Exercises:
1. According to the CPT report extract, what is the maximum period a person held incommunicado may be detained before being brought before a judge?
2. List every legal provision or earlier CPT document that the CPT report extract cites.
3. Return everything in the CPT report extract from "23.       Judges are" down to "above-mentioned supervisory function.".

Document extract:
Consequently, when allegations of such forms of ill-treatment come to their notice, judges should not treat the absence of marks or conditions consistent with those allegations as in itself proving that they are false. In such cases, reaching a sound conclusion as to the veracity of the allegations will also require evaluating the credibility of the person making them; in other words, the persons concerned (as well as any other relevant persons) should be interviewed on this specific matter by the judge, and the opinion of a forensic doctor should be sought.

 

 

23.       Judges are empowered to verify the manner in which persons detained under their authority by the law enforcement agencies are treated. As regards persons held incommunicado, this supervisory function is clearly spelt out in Article 520 bis, paragraph 3, of the Code of Criminal Procedure[7]. This provision is all the more important when allegations of ill-treatment of a detained person are brought to the attention of the competent judge. The CPT invites the General Council of the Judiciary to encourage judges to adopt a more proactive approach in respect of the above-mentioned supervisory function.

 

 

24.       The CPT is also concerned to note that, despite previous comments made by the Committee (cf. CPT/Inf (1996) 9, Part II, paragraph 74), persons held incommunicado whose period of detention is extended beyond 72 hours up to a maximum of five days, are still not seen by a judge prior to the decision to extend the detention period (cf. Article 520 bis, paragraph 1, of the Code of Criminal Procedure). It would clearly be in the interests of the prevention of ill-treatment for such persons to be seen by a judge prior to a decision being taken to extend their detention. Further, for a person apprehended by the law enforcement agencies to be held for up to five days before being brought before a judge may not be in conformity with other international legal provisions to which the Spanish authorities have subscribed.

Data:
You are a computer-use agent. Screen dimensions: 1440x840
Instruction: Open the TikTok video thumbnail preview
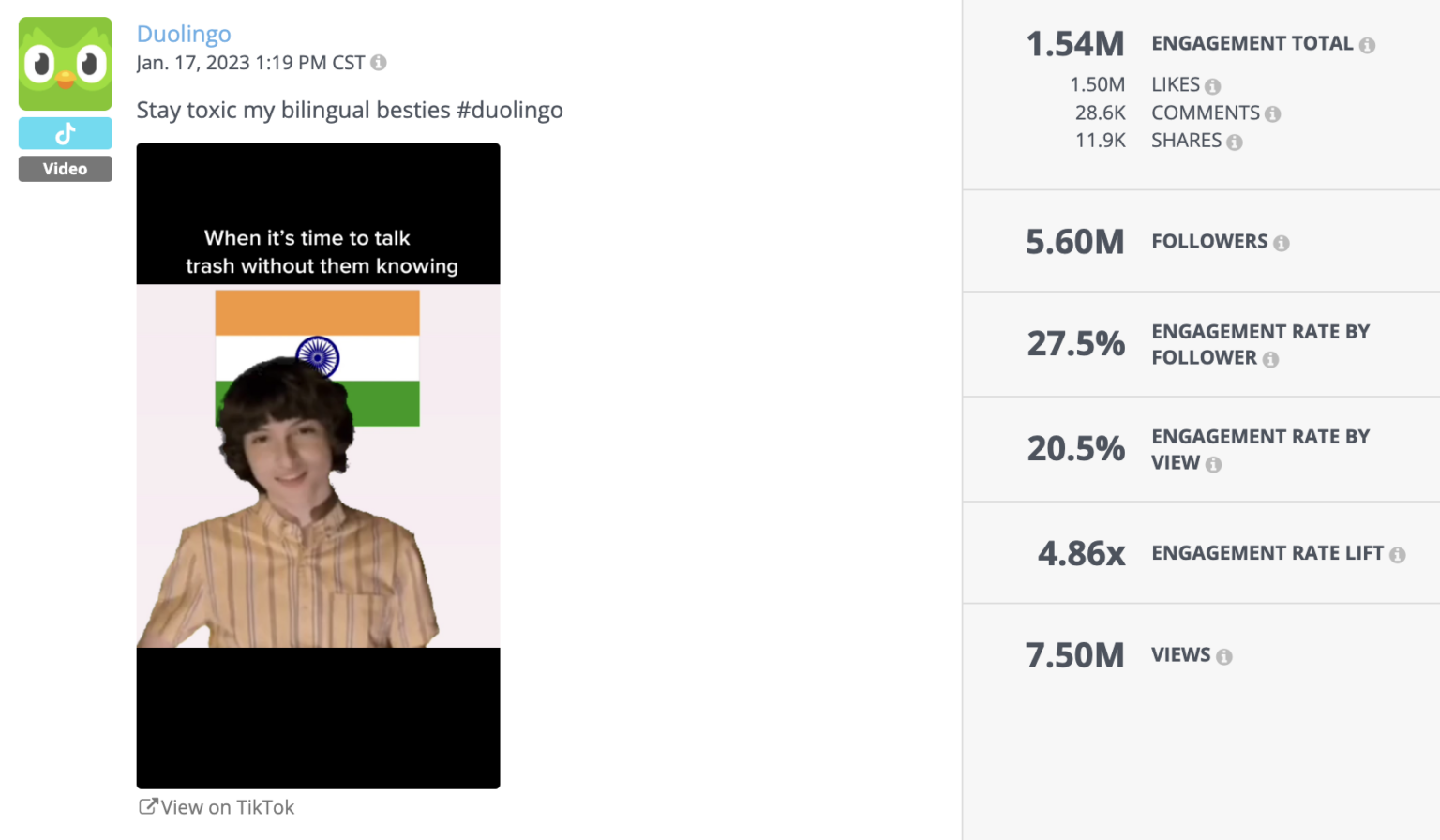[x=318, y=465]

Answers by task:
1. Up to five days.

2.
- Article 520 bis, paragraph 3, of the Code of Criminal Procedure
- CPT/Inf (1996) 9, Part II, paragraph 74
- Article 520 bis, paragraph 1, of the Code of Criminal Procedure

3.
23.       Judges are empowered to verify the manner in which persons detained under their authority by the law enforcement agencies are treated. As regards persons held incommunicado, this supervisory function is clearly spelt out in Article 520 bis, paragraph 3, of the Code of Criminal Procedure[7]. This provision is all the more important when allegations of ill-treatment of a detained person are brought to the attention of the competent judge. The CPT invites the General Council of the Judiciary to encourage judges to adopt a more proactive approach in respect of the above-mentioned supervisory function.